--- Records from a collection ---

*** Begin section ***

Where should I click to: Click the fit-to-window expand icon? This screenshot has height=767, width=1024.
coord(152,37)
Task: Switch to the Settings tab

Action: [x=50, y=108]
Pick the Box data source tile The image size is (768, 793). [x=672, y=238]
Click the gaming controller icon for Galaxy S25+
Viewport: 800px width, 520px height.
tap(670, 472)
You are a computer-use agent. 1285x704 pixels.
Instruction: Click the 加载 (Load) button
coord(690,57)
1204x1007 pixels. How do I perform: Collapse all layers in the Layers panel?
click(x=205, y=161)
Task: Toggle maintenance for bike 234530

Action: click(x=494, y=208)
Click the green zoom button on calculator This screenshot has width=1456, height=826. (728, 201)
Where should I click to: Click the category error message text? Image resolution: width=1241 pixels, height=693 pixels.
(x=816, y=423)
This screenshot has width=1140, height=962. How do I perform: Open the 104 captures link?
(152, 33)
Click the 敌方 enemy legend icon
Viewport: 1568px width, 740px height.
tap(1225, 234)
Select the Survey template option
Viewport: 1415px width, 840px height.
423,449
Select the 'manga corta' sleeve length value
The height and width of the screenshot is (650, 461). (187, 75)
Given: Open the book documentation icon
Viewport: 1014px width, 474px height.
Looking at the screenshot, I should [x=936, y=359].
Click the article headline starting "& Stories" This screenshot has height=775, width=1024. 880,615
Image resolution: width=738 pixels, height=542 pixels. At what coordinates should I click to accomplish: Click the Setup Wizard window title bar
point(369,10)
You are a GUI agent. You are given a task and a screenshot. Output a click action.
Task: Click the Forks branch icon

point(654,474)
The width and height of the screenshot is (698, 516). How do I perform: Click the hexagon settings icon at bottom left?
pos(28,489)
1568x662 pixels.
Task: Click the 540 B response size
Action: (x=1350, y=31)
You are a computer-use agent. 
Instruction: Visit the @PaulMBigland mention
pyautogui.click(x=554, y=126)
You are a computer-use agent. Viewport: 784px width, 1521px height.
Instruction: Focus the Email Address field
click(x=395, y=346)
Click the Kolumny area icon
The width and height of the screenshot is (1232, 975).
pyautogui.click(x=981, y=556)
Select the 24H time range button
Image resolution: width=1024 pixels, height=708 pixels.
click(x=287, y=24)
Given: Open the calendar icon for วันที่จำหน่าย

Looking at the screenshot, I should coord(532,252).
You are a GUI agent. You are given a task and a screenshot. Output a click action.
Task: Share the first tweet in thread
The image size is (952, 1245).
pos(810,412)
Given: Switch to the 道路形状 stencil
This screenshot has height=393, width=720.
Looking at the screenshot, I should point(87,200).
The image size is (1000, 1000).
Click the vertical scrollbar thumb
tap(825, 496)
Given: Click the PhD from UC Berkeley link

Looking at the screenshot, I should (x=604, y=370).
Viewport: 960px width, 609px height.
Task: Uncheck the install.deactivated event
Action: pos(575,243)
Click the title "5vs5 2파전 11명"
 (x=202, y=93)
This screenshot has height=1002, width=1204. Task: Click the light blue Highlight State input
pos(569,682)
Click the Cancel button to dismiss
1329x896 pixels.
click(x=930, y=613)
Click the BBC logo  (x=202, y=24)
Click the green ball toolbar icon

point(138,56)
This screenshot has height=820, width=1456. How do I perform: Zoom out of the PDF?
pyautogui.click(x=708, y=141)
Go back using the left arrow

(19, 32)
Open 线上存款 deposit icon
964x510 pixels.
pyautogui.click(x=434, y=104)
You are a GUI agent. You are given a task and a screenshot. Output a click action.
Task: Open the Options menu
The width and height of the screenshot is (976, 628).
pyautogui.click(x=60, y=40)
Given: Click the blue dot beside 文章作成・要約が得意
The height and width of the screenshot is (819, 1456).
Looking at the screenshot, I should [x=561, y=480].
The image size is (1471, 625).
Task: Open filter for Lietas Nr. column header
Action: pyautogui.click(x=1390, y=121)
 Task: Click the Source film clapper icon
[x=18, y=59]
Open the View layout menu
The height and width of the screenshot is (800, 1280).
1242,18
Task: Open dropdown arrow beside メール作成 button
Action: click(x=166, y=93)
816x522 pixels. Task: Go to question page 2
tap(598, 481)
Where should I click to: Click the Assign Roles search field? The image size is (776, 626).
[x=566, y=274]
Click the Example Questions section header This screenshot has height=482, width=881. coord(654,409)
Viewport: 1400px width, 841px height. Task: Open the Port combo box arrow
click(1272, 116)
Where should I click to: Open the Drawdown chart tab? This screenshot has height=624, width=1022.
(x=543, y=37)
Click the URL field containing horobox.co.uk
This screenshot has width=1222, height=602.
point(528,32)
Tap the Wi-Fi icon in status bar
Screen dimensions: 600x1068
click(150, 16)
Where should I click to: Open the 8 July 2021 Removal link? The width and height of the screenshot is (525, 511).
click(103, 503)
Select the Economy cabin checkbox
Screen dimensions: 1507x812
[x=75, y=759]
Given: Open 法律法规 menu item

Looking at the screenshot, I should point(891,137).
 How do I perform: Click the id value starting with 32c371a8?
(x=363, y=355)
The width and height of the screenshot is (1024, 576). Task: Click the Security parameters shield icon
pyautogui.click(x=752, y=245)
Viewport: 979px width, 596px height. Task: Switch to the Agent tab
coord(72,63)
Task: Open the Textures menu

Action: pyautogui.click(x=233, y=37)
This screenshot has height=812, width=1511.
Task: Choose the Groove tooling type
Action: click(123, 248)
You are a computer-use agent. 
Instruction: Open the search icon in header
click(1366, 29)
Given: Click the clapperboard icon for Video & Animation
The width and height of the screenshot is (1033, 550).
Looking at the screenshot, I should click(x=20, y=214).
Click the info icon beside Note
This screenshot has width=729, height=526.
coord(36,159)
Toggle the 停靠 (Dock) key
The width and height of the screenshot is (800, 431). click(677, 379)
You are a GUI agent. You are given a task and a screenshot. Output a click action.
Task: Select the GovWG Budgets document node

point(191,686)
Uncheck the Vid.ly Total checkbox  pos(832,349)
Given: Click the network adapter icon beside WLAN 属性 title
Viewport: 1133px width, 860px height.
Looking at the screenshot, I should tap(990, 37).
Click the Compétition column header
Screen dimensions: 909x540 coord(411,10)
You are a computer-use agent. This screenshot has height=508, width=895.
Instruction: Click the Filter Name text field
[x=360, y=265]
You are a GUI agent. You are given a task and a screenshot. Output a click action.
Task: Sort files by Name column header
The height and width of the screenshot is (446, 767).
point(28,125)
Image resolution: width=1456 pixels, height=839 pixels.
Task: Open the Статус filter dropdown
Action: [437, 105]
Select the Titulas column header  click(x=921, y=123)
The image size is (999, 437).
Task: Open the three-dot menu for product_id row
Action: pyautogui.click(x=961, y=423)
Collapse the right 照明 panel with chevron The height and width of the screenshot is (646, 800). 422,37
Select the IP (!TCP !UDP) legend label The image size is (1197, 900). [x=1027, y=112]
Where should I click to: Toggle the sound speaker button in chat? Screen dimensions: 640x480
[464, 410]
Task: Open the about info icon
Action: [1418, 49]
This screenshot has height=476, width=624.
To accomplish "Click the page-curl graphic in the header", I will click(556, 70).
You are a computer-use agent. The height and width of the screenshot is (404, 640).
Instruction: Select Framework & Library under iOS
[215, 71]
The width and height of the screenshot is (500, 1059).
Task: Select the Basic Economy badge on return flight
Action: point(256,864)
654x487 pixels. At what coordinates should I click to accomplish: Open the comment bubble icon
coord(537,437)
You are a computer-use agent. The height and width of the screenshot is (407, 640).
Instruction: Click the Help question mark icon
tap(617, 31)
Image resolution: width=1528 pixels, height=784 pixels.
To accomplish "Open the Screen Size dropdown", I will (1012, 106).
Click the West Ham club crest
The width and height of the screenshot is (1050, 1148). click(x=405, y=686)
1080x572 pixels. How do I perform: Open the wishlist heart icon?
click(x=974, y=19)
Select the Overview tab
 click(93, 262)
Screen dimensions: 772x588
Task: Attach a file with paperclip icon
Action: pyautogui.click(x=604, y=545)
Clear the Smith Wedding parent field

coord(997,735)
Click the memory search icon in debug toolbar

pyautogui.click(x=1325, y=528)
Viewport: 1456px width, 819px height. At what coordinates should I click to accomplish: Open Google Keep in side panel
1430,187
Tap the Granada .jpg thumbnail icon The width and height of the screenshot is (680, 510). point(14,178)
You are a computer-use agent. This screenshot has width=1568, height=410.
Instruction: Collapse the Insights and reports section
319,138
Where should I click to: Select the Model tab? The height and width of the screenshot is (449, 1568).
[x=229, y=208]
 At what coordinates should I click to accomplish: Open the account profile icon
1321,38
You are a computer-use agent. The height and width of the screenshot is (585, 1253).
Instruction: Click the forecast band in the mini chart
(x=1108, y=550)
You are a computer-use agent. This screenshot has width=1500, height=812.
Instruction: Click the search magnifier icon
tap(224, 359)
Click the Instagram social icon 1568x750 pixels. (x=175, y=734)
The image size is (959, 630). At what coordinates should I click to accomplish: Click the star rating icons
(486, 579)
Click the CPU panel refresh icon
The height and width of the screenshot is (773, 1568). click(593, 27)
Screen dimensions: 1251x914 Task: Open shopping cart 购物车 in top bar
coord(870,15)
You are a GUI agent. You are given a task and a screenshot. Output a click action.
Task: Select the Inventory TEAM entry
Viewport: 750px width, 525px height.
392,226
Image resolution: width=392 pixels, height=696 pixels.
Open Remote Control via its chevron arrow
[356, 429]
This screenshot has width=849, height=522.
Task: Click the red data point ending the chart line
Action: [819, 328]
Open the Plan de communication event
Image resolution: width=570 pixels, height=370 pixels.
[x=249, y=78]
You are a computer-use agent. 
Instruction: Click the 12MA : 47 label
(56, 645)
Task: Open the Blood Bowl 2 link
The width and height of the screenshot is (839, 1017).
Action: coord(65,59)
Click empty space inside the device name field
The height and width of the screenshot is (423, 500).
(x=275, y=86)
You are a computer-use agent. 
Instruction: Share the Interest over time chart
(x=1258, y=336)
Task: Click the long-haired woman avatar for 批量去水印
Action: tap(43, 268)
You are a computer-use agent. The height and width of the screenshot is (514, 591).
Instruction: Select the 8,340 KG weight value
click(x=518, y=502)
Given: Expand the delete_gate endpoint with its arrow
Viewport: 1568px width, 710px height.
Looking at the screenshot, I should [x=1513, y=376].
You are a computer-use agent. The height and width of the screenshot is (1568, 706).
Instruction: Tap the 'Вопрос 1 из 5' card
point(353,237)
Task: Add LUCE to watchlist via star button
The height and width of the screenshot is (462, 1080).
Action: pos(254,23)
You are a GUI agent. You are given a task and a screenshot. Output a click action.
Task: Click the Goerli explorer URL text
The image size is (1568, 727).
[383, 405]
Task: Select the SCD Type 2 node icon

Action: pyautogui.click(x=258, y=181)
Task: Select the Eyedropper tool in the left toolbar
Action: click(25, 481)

*** End section ***

--- Your assignment ---
Above are some records; copy exactly the lines from the one with "Click the memory search icon in debug toolbar" through the one with "Image resolution: width=392", both included, and no others.

--- Result ---
Click the memory search icon in debug toolbar

pyautogui.click(x=1325, y=528)
Viewport: 1456px width, 819px height. At what coordinates should I click to accomplish: Open Google Keep in side panel
1430,187
Tap the Granada .jpg thumbnail icon The width and height of the screenshot is (680, 510). point(14,178)
You are a computer-use agent. This screenshot has width=1568, height=410.
Instruction: Collapse the Insights and reports section
319,138
Where should I click to: Select the Model tab? The height and width of the screenshot is (449, 1568).
[x=229, y=208]
 At what coordinates should I click to accomplish: Open the account profile icon
1321,38
You are a computer-use agent. The height and width of the screenshot is (585, 1253).
Instruction: Click the forecast band in the mini chart
(x=1108, y=550)
You are a computer-use agent. This screenshot has width=1500, height=812.
Instruction: Click the search magnifier icon
tap(224, 359)
Click the Instagram social icon 1568x750 pixels. (x=175, y=734)
The image size is (959, 630). At what coordinates should I click to accomplish: Click the star rating icons
(486, 579)
Click the CPU panel refresh icon
The height and width of the screenshot is (773, 1568). click(593, 27)
Screen dimensions: 1251x914 Task: Open shopping cart 购物车 in top bar
coord(870,15)
You are a GUI agent. You are given a task and a screenshot. Output a click action.
Task: Select the Inventory TEAM entry
Viewport: 750px width, 525px height.
392,226
Image resolution: width=392 pixels, height=696 pixels.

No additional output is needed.